With Midwestern State University marking its centennial, Tracee Robertson, director of the Wichita Falls Museum of Art at MSU Texas, wondered what the museum could do to be part of the celebration.
She wanted to display items that show the university’s academics and the wide range of learning that has occurred through the past 100 years and is still happening. “When you learn about the objects a university has, you learn more about the university’s story and perhaps feel more a part of it,” Robertson said.
With the help of undergraduate student Callie Bishop, Robertson and museum staff gathered pieces of collections from the Moffett Library and the individual colleges, and the “Belong, Connect, Discover: 100 Years of MSU Texas Treasures” was created.

• _Your goal_: In the text about the MSU Texas centennial exhibit, who is the undergraduate student who helped gather the pieces?

• _Entries supplied_:
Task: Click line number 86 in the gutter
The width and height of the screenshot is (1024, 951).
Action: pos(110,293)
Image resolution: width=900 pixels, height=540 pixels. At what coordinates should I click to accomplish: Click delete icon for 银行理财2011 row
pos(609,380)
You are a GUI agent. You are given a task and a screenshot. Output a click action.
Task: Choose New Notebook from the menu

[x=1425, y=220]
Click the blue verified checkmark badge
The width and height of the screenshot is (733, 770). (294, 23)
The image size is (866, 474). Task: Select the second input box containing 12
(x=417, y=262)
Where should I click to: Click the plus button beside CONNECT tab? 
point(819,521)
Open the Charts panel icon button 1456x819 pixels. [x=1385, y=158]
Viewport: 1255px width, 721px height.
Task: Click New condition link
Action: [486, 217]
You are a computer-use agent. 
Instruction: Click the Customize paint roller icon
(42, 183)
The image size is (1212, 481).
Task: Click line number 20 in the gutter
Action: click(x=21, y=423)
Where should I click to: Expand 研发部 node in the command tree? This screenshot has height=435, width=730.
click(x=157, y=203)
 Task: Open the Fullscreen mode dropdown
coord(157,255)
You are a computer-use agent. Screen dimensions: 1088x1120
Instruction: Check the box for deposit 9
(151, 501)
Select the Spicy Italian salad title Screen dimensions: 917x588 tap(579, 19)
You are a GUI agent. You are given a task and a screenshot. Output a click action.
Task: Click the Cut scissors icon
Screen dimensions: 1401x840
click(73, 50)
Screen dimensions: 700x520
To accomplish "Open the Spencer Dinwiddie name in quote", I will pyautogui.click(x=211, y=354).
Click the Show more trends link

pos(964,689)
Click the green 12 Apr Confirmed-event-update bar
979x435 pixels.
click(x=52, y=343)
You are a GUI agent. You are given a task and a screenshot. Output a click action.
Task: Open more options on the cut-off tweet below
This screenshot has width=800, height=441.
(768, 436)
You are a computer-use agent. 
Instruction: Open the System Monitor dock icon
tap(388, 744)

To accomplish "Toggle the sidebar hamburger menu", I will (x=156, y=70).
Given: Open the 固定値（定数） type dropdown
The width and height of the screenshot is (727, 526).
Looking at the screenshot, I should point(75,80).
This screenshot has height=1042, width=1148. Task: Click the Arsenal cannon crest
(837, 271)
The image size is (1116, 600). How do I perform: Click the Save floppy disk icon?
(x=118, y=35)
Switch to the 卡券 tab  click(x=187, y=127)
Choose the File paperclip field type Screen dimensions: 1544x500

• _Output for this task_: Callie Bishop